Requirement →
Repeat the lines between the ones holding "Data Transfer box" and "(x=416, y=1042)", inclusive, requests and all, but scale every coordinate in the answers by 0.75 and round to whole numbers, halves up. Leave out the pictures and give only those lines.

Input data →

------------------------------------

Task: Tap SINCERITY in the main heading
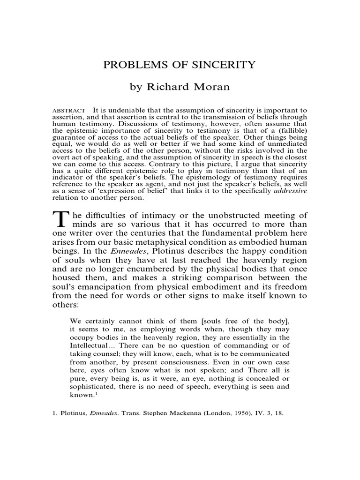point(225,65)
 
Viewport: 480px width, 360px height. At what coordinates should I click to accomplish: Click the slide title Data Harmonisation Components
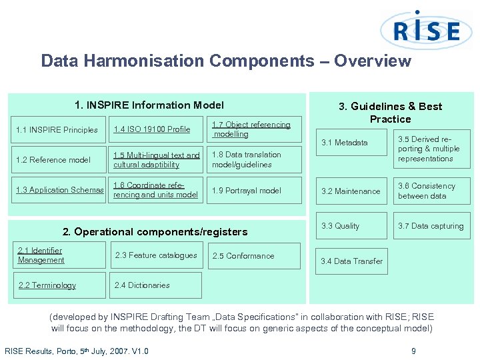225,61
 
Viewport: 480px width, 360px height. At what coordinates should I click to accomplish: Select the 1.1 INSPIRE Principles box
57,130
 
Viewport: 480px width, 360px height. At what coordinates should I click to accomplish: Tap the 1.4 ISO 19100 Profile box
155,129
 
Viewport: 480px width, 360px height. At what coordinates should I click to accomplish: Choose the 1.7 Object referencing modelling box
251,129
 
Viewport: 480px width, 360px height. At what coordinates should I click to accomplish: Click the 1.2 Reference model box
57,160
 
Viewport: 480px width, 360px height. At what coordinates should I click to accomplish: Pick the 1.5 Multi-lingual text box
155,160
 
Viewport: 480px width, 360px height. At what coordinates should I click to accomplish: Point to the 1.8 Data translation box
251,160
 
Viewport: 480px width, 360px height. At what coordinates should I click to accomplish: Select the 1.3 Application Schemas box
59,190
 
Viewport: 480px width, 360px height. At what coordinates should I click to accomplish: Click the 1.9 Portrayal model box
251,190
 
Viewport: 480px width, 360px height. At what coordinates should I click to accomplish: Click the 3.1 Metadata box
351,143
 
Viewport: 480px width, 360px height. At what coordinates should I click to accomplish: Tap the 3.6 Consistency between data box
431,191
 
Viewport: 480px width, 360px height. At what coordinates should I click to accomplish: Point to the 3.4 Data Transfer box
351,261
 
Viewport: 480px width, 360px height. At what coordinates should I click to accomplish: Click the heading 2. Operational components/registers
155,232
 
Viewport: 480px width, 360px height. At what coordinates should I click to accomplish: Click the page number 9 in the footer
413,351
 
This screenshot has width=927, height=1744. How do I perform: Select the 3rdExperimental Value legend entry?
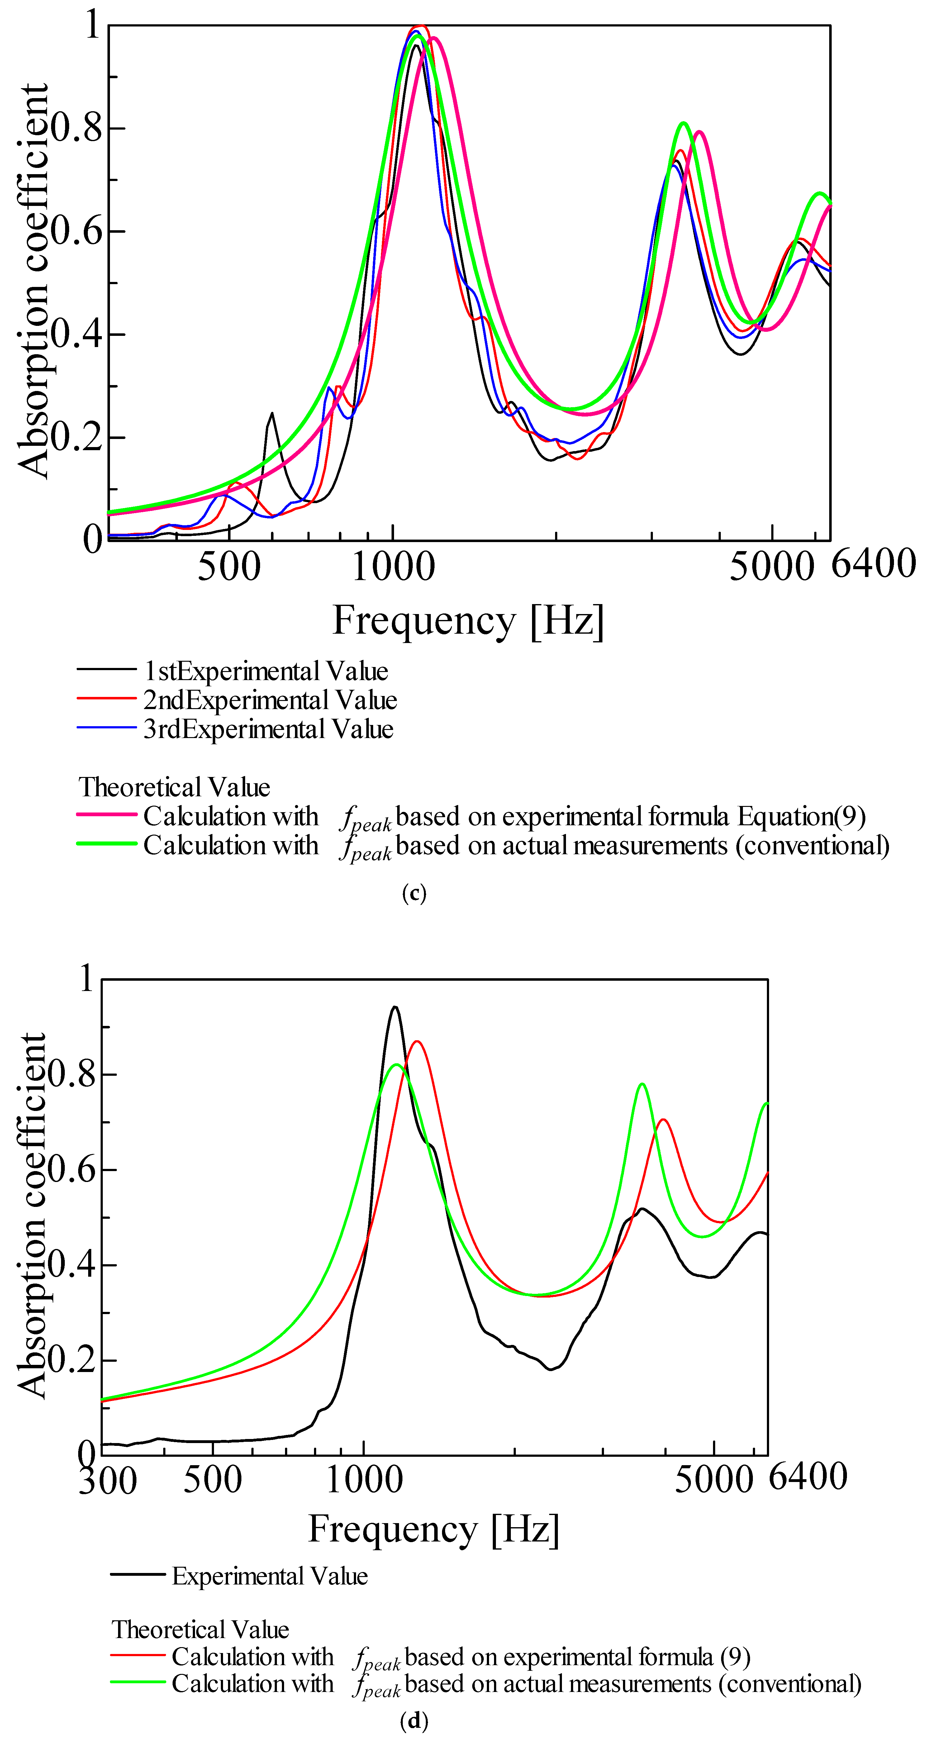(x=268, y=729)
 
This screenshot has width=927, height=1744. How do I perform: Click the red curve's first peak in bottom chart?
(x=416, y=1042)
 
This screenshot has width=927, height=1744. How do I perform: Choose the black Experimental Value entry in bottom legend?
(x=269, y=1577)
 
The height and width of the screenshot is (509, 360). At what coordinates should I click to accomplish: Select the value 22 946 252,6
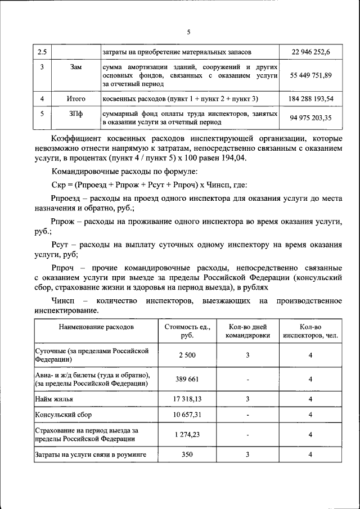310,52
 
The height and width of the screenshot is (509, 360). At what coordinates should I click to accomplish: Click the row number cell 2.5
42,52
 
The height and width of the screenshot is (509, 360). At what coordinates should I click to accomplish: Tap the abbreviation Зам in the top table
76,67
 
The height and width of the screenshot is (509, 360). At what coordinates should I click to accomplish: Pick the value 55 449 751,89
310,75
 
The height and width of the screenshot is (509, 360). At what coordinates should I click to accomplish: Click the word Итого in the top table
76,98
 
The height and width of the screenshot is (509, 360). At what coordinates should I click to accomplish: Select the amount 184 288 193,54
310,98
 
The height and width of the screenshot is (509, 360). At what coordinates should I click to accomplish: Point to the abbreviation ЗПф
76,114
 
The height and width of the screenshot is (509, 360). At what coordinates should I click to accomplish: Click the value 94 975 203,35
310,118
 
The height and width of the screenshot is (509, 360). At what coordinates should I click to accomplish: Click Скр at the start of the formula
57,184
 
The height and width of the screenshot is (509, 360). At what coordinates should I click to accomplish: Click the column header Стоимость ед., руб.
187,331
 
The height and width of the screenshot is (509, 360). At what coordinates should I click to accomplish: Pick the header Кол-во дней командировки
248,331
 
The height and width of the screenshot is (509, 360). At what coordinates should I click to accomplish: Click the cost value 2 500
187,355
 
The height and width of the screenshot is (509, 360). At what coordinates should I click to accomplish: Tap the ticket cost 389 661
187,379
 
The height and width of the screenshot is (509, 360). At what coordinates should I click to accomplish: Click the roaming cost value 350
187,454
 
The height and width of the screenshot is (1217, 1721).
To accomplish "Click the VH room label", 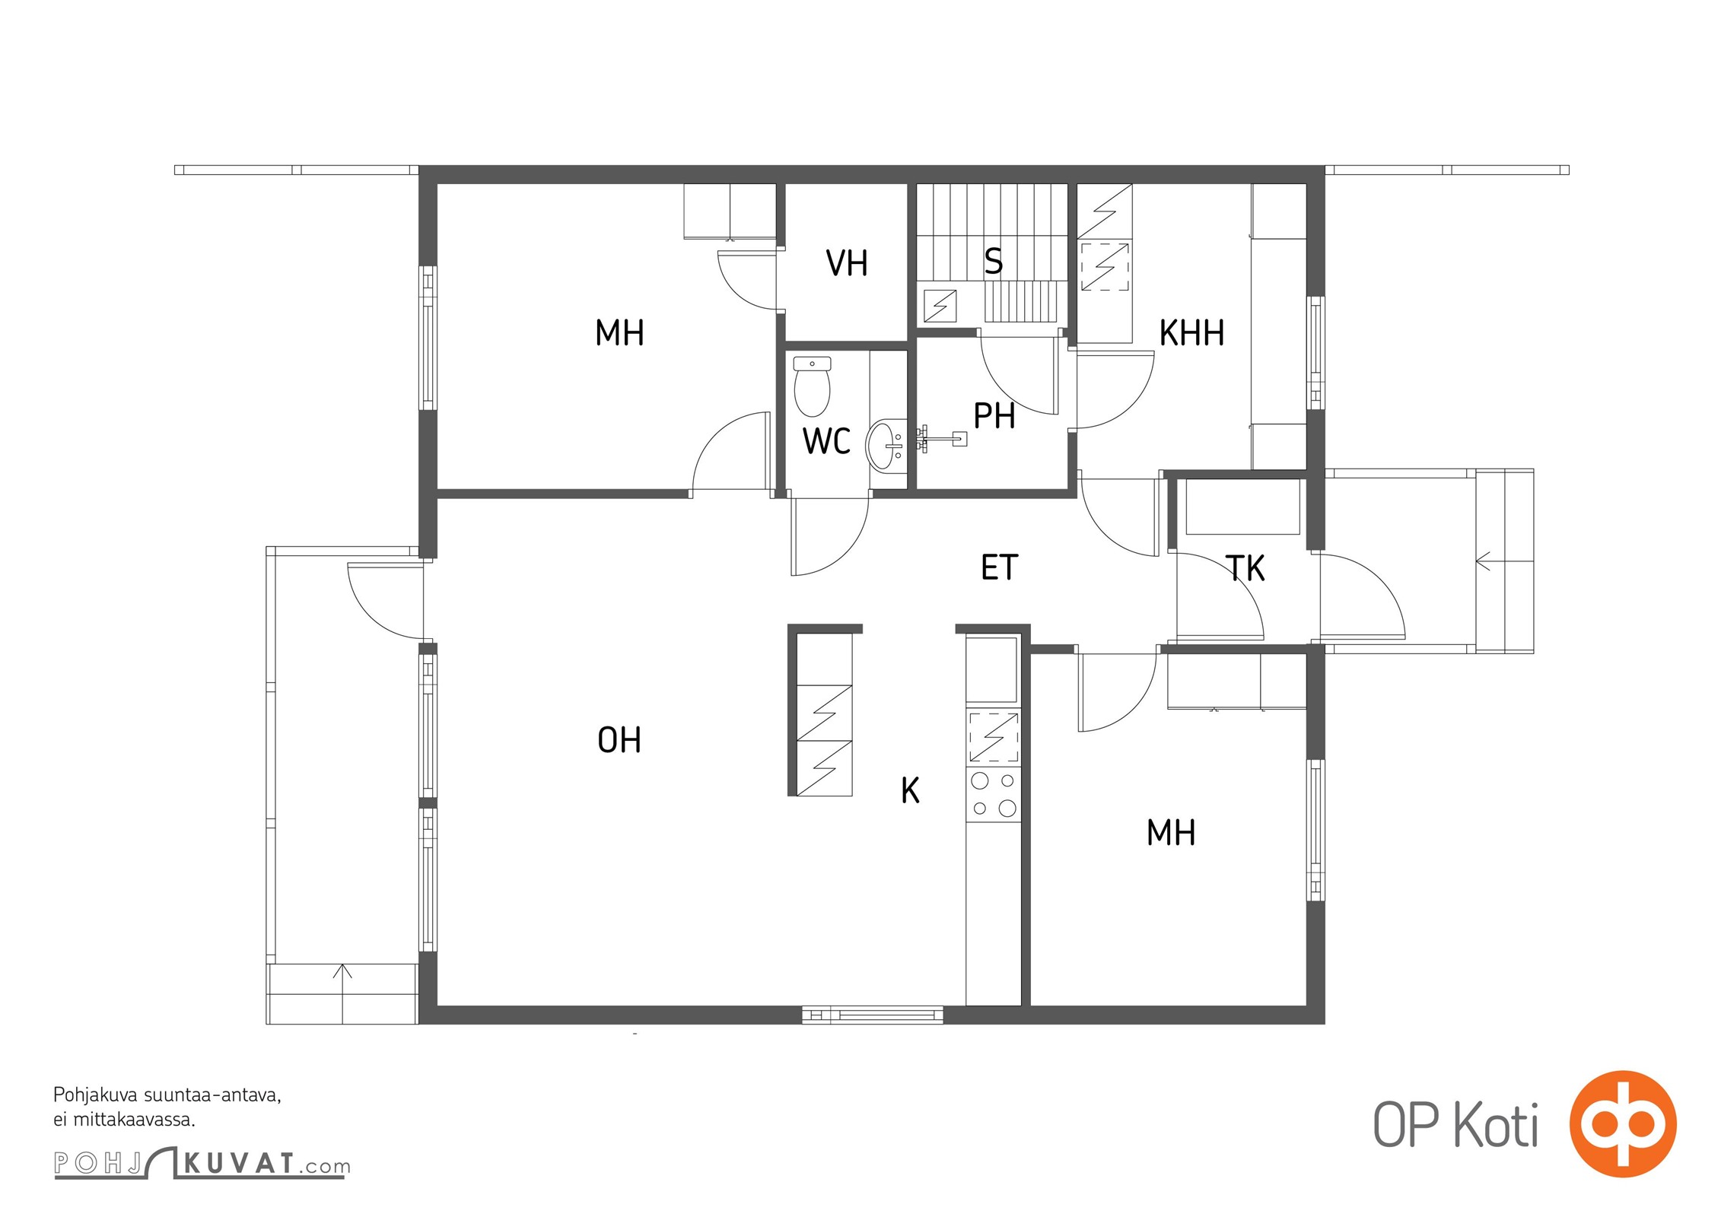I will pos(847,263).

------------------------------------

Exercise result →
Viewport: 480px width, 360px height. At what coordinates should I click to accomplish: Point to the 3.4 Data Transfer box
263,196
 
Viewport: 480px width, 360px height. At what coordinates should I click to accomplish: Click the heading 2. Operational components/registers
116,174
 
Viewport: 480px width, 360px height. At what coordinates should I click to accomplish: Click the page number 9 in the footer
310,263
 
This screenshot has width=927, height=1744. How do I perform: Select the 3rdExperimental Value legend entry?
(x=201, y=547)
 
This screenshot has width=927, height=1744. How do I perform: Click the red curve's first peak in bottom chart?
(x=312, y=782)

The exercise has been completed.